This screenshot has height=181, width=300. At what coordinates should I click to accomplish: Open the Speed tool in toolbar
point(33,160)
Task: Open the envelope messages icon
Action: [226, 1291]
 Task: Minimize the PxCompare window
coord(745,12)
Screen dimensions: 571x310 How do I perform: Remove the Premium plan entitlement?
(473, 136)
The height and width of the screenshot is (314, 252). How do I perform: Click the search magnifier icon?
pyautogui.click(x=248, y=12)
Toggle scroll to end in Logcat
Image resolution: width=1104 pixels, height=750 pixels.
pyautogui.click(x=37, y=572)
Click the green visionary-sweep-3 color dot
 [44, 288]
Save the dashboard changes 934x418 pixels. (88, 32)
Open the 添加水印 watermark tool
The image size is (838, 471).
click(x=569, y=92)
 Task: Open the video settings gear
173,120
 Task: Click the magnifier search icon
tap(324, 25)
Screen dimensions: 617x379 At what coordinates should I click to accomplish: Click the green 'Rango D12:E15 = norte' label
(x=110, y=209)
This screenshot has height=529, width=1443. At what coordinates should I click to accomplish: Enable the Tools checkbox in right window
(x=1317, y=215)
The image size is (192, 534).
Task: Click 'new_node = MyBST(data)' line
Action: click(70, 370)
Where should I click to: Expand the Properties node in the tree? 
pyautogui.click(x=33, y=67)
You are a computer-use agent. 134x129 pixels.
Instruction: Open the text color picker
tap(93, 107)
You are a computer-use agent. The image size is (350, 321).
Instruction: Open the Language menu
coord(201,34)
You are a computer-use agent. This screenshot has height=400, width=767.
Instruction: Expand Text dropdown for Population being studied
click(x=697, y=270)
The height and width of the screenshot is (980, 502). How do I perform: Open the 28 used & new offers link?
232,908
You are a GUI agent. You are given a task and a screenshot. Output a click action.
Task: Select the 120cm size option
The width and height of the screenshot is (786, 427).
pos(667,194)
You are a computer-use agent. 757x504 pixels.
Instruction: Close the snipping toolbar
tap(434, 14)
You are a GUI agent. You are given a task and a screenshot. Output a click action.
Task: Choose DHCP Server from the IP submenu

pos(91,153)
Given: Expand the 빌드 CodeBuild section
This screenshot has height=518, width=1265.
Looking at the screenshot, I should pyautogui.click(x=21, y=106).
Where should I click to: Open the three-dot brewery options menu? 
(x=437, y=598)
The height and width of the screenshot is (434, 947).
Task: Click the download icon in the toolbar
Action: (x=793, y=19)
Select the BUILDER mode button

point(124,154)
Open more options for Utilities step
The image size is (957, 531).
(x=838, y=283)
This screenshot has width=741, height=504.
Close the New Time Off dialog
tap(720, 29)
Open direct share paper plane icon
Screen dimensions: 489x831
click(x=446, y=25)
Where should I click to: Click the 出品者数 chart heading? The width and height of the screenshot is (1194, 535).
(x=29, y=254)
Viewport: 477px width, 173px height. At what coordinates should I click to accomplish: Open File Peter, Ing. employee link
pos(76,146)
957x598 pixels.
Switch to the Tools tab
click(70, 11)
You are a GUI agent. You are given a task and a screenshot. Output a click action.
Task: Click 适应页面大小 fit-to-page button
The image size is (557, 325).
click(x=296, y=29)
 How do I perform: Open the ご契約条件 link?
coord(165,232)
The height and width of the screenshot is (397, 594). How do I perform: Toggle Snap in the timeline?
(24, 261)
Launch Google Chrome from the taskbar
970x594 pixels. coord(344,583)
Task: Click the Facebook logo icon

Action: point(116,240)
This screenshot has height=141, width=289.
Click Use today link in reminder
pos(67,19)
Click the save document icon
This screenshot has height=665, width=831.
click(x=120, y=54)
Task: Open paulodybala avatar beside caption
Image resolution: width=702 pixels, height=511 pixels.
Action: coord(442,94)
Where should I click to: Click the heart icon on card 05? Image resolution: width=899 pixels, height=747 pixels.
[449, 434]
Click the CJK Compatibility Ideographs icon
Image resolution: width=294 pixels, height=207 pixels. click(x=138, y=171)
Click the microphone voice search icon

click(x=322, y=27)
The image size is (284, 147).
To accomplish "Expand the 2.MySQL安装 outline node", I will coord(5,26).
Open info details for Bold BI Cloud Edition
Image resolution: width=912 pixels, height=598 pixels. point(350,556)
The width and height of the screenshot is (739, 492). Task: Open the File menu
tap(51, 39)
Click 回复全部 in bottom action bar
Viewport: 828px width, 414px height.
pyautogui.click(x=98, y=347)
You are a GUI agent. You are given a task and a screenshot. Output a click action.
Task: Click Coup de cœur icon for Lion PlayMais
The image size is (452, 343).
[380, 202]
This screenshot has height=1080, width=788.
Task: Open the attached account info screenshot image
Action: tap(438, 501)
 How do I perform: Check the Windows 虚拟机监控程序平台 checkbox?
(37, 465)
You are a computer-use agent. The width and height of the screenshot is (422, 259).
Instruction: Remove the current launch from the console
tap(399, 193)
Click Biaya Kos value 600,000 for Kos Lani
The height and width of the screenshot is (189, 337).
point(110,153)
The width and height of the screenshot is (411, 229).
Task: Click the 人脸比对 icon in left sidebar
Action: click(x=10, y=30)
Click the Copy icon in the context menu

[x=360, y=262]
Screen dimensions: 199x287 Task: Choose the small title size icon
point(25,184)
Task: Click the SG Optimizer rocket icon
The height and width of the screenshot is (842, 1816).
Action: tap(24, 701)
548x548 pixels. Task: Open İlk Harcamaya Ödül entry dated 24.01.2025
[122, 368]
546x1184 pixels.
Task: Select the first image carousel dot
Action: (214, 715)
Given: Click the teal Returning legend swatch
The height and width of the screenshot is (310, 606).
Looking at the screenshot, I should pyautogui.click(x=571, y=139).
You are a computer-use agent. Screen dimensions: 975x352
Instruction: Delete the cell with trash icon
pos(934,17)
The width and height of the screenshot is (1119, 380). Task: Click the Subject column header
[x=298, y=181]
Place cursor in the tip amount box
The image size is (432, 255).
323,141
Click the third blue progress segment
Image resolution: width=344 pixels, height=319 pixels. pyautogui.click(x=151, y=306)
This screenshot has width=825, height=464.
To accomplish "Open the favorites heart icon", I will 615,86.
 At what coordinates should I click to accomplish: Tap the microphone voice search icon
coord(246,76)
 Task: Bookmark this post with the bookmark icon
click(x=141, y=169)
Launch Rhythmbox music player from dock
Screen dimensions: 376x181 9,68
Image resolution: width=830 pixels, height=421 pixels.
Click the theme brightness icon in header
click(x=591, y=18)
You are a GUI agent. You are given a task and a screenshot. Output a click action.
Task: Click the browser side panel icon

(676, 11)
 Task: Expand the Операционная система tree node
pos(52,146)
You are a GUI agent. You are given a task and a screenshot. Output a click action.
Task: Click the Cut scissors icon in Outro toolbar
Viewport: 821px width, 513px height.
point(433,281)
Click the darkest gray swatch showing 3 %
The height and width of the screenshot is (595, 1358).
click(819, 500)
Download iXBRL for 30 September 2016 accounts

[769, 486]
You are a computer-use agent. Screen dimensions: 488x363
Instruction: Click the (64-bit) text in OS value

* * *

The full listing is to be copied verbatim.

_Output for this exercise_
This screenshot has height=181, width=300. At what coordinates should I click to accomplish: Open the Speed tool in toolbar
point(33,160)
Task: Open the envelope messages icon
Action: [226, 1291]
 Task: Minimize the PxCompare window
coord(745,12)
Screen dimensions: 571x310 How do I perform: Remove the Premium plan entitlement?
(473, 136)
The height and width of the screenshot is (314, 252). How do I perform: Click the search magnifier icon?
pyautogui.click(x=248, y=12)
Toggle scroll to end in Logcat
Image resolution: width=1104 pixels, height=750 pixels.
pyautogui.click(x=37, y=572)
Click the green visionary-sweep-3 color dot
 [44, 288]
Save the dashboard changes 934x418 pixels. (88, 32)
Open the 添加水印 watermark tool
The image size is (838, 471).
click(x=569, y=92)
 Task: Open the video settings gear
173,120
 Task: Click the magnifier search icon
tap(324, 25)
Screen dimensions: 617x379 At what coordinates should I click to accomplish: Click the green 'Rango D12:E15 = norte' label
(x=110, y=209)
This screenshot has height=529, width=1443. At what coordinates should I click to accomplish: Enable the Tools checkbox in right window
(x=1317, y=215)
The image size is (192, 534).
Task: Click 'new_node = MyBST(data)' line
Action: click(70, 370)
Where should I click to: Expand the Properties node in the tree? 
pyautogui.click(x=33, y=67)
You are a computer-use agent. 134x129 pixels.
Instruction: Open the text color picker
tap(93, 107)
You are a computer-use agent. The image size is (350, 321).
Instruction: Open the Language menu
coord(201,34)
You are a computer-use agent. This screenshot has height=400, width=767.
Instruction: Expand Text dropdown for Population being studied
click(x=697, y=270)
The height and width of the screenshot is (980, 502). How do I perform: Open the 28 used & new offers link?
232,908
You are a GUI agent. You are given a task and a screenshot. Output a click action.
Task: Select the 120cm size option
The width and height of the screenshot is (786, 427).
pos(667,194)
You are a computer-use agent. 757x504 pixels.
Instruction: Close the snipping toolbar
tap(434, 14)
You are a GUI agent. You are given a task and a screenshot. Output a click action.
Task: Choose DHCP Server from the IP submenu

pos(91,153)
Given: Expand the 빌드 CodeBuild section
This screenshot has height=518, width=1265.
Looking at the screenshot, I should pyautogui.click(x=21, y=106).
Where should I click to: Open the three-dot brewery options menu? 
(x=437, y=598)
The height and width of the screenshot is (434, 947).
Task: Click the download icon in the toolbar
Action: (x=793, y=19)
Select the BUILDER mode button

point(124,154)
Open more options for Utilities step
The image size is (957, 531).
(x=838, y=283)
This screenshot has width=741, height=504.
Close the New Time Off dialog
tap(720, 29)
Open direct share paper plane icon
Screen dimensions: 489x831
click(x=446, y=25)
Where should I click to: Click the 出品者数 chart heading? The width and height of the screenshot is (1194, 535).
(x=29, y=254)
Viewport: 477px width, 173px height. At what coordinates should I click to accomplish: Open File Peter, Ing. employee link
pos(76,146)
957x598 pixels.
Switch to the Tools tab
click(70, 11)
You are a GUI agent. You are given a task and a screenshot. Output a click action.
Task: Click 适应页面大小 fit-to-page button
The image size is (557, 325).
click(x=296, y=29)
 How do I perform: Open the ご契約条件 link?
coord(165,232)
The height and width of the screenshot is (397, 594). How do I perform: Toggle Snap in the timeline?
(24, 261)
Launch Google Chrome from the taskbar
970x594 pixels. coord(344,583)
Task: Click the Facebook logo icon

Action: point(116,240)
This screenshot has height=141, width=289.
Click Use today link in reminder
pos(67,19)
Click the save document icon
This screenshot has height=665, width=831.
click(x=120, y=54)
Task: Open paulodybala avatar beside caption
Image resolution: width=702 pixels, height=511 pixels.
Action: coord(442,94)
Where should I click to: Click the heart icon on card 05? Image resolution: width=899 pixels, height=747 pixels.
[449, 434]
Click the CJK Compatibility Ideographs icon
Image resolution: width=294 pixels, height=207 pixels. click(x=138, y=171)
Click the microphone voice search icon

click(x=322, y=27)
The image size is (284, 147).
To accomplish "Expand the 2.MySQL安装 outline node", I will coord(5,26).
Open info details for Bold BI Cloud Edition
Image resolution: width=912 pixels, height=598 pixels. point(350,556)
The width and height of the screenshot is (739, 492). Task: Open the File menu
tap(51, 39)
Click 回复全部 in bottom action bar
Viewport: 828px width, 414px height.
pyautogui.click(x=98, y=347)
You are a GUI agent. You are given a task and a screenshot. Output a click action.
Task: Click Coup de cœur icon for Lion PlayMais
The image size is (452, 343).
[380, 202]
This screenshot has height=1080, width=788.
Task: Open the attached account info screenshot image
Action: tap(438, 501)
 How do I perform: Check the Windows 虚拟机监控程序平台 checkbox?
(37, 465)
You are a computer-use agent. The width and height of the screenshot is (422, 259).
Instruction: Remove the current launch from the console
tap(399, 193)
Click Biaya Kos value 600,000 for Kos Lani
The height and width of the screenshot is (189, 337).
point(110,153)
The width and height of the screenshot is (411, 229).
Task: Click the 人脸比对 icon in left sidebar
Action: click(x=10, y=30)
Click the Copy icon in the context menu

[x=360, y=262]
Screen dimensions: 199x287 Task: Choose the small title size icon
point(25,184)
Task: Click the SG Optimizer rocket icon
The height and width of the screenshot is (842, 1816).
Action: tap(24, 701)
548x548 pixels. Task: Open İlk Harcamaya Ödül entry dated 24.01.2025
[122, 368]
546x1184 pixels.
Task: Select the first image carousel dot
Action: (214, 715)
Given: Click the teal Returning legend swatch
The height and width of the screenshot is (310, 606).
Looking at the screenshot, I should pyautogui.click(x=571, y=139).
You are a computer-use agent. Screen dimensions: 975x352
Instruction: Delete the cell with trash icon
pos(934,17)
The width and height of the screenshot is (1119, 380). Task: Click the Subject column header
[x=298, y=181]
Place cursor in the tip amount box
The image size is (432, 255).
323,141
Click the third blue progress segment
Image resolution: width=344 pixels, height=319 pixels. pyautogui.click(x=151, y=306)
This screenshot has width=825, height=464.
To accomplish "Open the favorites heart icon", I will 615,86.
 At what coordinates should I click to accomplish: Tap the microphone voice search icon
coord(246,76)
 Task: Bookmark this post with the bookmark icon
click(x=141, y=169)
Launch Rhythmbox music player from dock
Screen dimensions: 376x181 9,68
Image resolution: width=830 pixels, height=421 pixels.
Click the theme brightness icon in header
click(x=591, y=18)
You are a GUI agent. You are given a task and a screenshot. Output a click action.
Task: Click the browser side panel icon

(676, 11)
 Task: Expand the Операционная система tree node
pos(52,146)
You are a GUI agent. You are given a task and a screenshot. Output a click action.
Task: Click the Cut scissors icon in Outro toolbar
Viewport: 821px width, 513px height.
point(433,281)
Click the darkest gray swatch showing 3 %
The height and width of the screenshot is (595, 1358).
click(819, 500)
Download iXBRL for 30 September 2016 accounts

[769, 486]
You are a computer-use agent. Screen dimensions: 488x363
Instruction: Click the (64-bit) text in OS value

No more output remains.